A key section from Wikipedia to get your interest up:
After World War II, uranium-based nuclear reactors were built to produce electricity. These were similar to the reactor designs that produced material for nuclear weapons. During that period, the government of the United States also built an experimental molten salt reactor using U-233 fuel, the fissile material created by bombarding thorium with neutrons. The MSRE reactor, built at Oak Ridge National Laboratory, operated critical for roughly 15,000 hours from 1965 to 1969. In 1968, Nobel laureate and discoverer of plutonium, Glenn Seaborg, publicly announced to the Atomic Energy Commission, of which he was chairman, that the thorium-based reactor had been successfully developed and tested.
In 1973, however, the US government settled on uranium technology and largely discontinued thorium-related nuclear research. The reasons were that uranium-fueled reactors were more efficient, the research was proven, and thorium's breeding ratio was thought insufficient to produce enough fuel to support development of a commercial nuclear industry. As Moir and Teller later wrote, "The competition came down to a liquid metal fast breeder reactor (LMFBR) on the uranium-plutonium cycle and a thermal reactor on the thorium-233U cycle, the molten salt breeder reactor. The LMFBR had a larger breeding rate ... and won the competition." In their opinion, the decision to stop development of thorium reactors, at least as a backup option, “was an excusable mistake.”[4]
Science writer Richard Martin states that nuclear physicist Alvin Weinberg, who was director at Oak Ridge and primarily responsible for the new reactor, lost his job as director because he championed development of the safer thorium reactors.[7][8] Weinberg himself recalls this period:
[Congressman] Chet Holifield was clearly exasperated with me, and he finally blurted out, "Alvin, if you are concerned about the safety of reactors, then I think it may be time for you to leave nuclear energy." I was speechless.
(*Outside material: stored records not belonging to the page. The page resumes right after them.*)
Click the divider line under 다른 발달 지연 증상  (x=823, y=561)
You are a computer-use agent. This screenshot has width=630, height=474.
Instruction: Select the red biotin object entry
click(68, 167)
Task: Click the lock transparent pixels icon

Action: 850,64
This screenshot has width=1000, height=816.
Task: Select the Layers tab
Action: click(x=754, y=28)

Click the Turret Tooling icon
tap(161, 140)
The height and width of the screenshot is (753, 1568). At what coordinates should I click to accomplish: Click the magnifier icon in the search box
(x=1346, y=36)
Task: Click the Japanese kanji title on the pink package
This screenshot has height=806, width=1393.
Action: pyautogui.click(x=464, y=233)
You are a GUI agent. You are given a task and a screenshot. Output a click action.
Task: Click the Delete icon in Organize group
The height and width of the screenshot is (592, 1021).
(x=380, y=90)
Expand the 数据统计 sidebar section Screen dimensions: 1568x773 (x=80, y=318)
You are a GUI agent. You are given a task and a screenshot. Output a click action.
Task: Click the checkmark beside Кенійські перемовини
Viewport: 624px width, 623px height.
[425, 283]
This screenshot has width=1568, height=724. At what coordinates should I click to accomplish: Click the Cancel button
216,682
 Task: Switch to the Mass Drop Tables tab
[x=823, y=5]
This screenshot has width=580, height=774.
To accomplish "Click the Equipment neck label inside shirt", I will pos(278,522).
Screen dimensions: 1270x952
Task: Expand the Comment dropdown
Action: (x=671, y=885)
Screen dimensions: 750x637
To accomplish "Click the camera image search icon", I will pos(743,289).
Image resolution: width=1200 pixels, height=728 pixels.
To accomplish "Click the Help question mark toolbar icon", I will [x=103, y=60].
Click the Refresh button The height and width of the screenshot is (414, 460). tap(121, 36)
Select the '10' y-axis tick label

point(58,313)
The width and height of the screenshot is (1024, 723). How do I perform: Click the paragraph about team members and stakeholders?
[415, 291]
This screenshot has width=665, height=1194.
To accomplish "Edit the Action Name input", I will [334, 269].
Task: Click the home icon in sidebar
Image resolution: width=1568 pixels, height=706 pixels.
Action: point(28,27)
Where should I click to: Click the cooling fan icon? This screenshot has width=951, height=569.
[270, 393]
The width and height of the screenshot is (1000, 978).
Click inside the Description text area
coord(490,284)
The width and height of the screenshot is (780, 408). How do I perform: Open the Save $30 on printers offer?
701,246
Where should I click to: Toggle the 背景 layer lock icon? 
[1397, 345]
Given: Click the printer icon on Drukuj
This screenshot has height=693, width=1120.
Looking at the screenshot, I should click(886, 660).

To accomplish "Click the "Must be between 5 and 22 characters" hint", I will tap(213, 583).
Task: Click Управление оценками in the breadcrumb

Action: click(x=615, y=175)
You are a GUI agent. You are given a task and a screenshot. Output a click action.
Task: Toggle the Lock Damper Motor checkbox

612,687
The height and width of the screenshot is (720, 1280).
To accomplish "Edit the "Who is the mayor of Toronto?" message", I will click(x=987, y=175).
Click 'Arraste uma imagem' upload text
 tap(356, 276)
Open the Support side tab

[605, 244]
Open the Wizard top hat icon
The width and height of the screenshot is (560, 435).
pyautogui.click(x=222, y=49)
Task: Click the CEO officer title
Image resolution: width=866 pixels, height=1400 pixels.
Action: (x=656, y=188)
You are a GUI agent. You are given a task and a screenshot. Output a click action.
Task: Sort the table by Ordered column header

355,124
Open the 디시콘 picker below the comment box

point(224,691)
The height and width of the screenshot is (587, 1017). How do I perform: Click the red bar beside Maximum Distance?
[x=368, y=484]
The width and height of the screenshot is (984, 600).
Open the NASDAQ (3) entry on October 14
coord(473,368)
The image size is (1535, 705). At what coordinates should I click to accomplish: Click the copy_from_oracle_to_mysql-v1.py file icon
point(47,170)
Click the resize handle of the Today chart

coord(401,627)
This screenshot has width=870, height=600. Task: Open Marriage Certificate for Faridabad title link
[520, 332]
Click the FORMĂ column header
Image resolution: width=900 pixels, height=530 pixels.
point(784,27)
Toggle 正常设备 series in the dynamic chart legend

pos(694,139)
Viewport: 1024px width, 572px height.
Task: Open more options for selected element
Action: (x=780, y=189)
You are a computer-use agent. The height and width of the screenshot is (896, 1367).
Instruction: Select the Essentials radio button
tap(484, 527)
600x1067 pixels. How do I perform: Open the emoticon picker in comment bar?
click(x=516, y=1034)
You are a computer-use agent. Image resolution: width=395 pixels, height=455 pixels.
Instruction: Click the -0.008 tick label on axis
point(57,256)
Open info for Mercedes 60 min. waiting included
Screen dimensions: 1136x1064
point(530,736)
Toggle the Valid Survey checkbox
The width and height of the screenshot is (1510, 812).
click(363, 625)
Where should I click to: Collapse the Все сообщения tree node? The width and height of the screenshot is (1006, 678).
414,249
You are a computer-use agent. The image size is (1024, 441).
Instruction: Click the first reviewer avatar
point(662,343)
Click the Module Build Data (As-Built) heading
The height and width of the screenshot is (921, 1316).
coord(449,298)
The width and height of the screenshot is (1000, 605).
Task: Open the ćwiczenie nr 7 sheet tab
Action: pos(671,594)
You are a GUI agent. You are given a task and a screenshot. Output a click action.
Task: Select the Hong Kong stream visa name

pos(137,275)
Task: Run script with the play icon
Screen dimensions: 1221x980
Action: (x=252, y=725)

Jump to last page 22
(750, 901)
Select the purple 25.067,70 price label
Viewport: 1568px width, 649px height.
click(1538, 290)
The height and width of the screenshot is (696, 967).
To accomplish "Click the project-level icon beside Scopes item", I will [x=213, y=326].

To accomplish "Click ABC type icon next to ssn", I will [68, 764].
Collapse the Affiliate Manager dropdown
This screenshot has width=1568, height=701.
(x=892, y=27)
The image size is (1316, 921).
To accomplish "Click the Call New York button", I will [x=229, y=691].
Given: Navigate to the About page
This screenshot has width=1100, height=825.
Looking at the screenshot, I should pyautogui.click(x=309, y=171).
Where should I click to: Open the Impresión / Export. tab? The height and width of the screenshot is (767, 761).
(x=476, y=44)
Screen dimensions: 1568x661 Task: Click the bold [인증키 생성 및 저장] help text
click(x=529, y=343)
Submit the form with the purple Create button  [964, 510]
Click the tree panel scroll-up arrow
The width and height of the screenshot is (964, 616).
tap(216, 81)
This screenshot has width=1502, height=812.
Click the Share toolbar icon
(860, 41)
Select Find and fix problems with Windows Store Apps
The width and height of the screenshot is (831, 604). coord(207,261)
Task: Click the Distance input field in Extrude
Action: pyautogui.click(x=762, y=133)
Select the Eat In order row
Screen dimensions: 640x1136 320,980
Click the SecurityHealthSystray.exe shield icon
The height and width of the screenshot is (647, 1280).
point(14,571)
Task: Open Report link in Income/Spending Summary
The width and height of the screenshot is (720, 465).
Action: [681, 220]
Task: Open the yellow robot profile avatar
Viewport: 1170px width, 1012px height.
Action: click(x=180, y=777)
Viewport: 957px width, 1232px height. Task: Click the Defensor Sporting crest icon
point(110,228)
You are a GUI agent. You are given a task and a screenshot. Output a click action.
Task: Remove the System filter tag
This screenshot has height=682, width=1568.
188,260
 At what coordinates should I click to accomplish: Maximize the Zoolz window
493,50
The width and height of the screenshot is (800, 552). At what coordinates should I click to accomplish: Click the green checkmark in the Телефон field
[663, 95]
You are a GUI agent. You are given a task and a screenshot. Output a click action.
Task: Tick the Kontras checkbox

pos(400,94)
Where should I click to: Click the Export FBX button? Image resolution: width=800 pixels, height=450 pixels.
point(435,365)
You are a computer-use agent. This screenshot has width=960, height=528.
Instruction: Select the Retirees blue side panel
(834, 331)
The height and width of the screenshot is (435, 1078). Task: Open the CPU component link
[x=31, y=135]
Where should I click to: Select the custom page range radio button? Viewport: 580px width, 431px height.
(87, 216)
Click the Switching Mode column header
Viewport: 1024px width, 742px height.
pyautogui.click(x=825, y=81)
But it was apparent to me that my style, my attitude, and my perception of the future were no longer in tune with the powers within the AEC.[9]
Martin explains that Weinberg's unwillingness to sacrifice potentially safe nuclear power for the benefit of military uses forced him to retire:
Weinberg realized that you could use thorium in an entirely new kind of reactor, one that would have zero risk of meltdown. . . . his team built a working reactor . . . . and he spent the rest of his 18-year tenure trying to make thorium the heart of the nation’s atomic power effort. He failed. Uranium reactors had already been established, and Hyman Rickover, de facto head of the US nuclear program, wanted the plutonium from uranium-powered nuclear plants to make bombs. Increasingly shunted aside, Weinberg was finally forced out in 1973.[10]
Despite the documented history of thorium nuclear power, many of today’s nuclear experts were nonetheless unaware of it. According to Chemical & Engineering News, "most people—including scientists—have hardly heard of the heavy-metal element and know little about it...," noting a comment by a conference attendee that "it's possible to have a Ph.D. in nuclear reactor technology and not know about thorium energy."[11] Nuclear physicist Victor J. Stenger, for one, first learned of it in 2012:
It came as a surprise to me to learn recently that such an alternative has been available to us since World War II, but not pursued because it lacked weapons applications.[12]
Others, including former NASA scientist and thorium expert Kirk Sorensen, agree that "thorium was the alternative path that was not taken … "[13][14]:2 According to Sorensen, during a documentary interview, he states that if the US had not discontinued its research in 1974 it could have "probably achieved energy independence by around 2000."[15]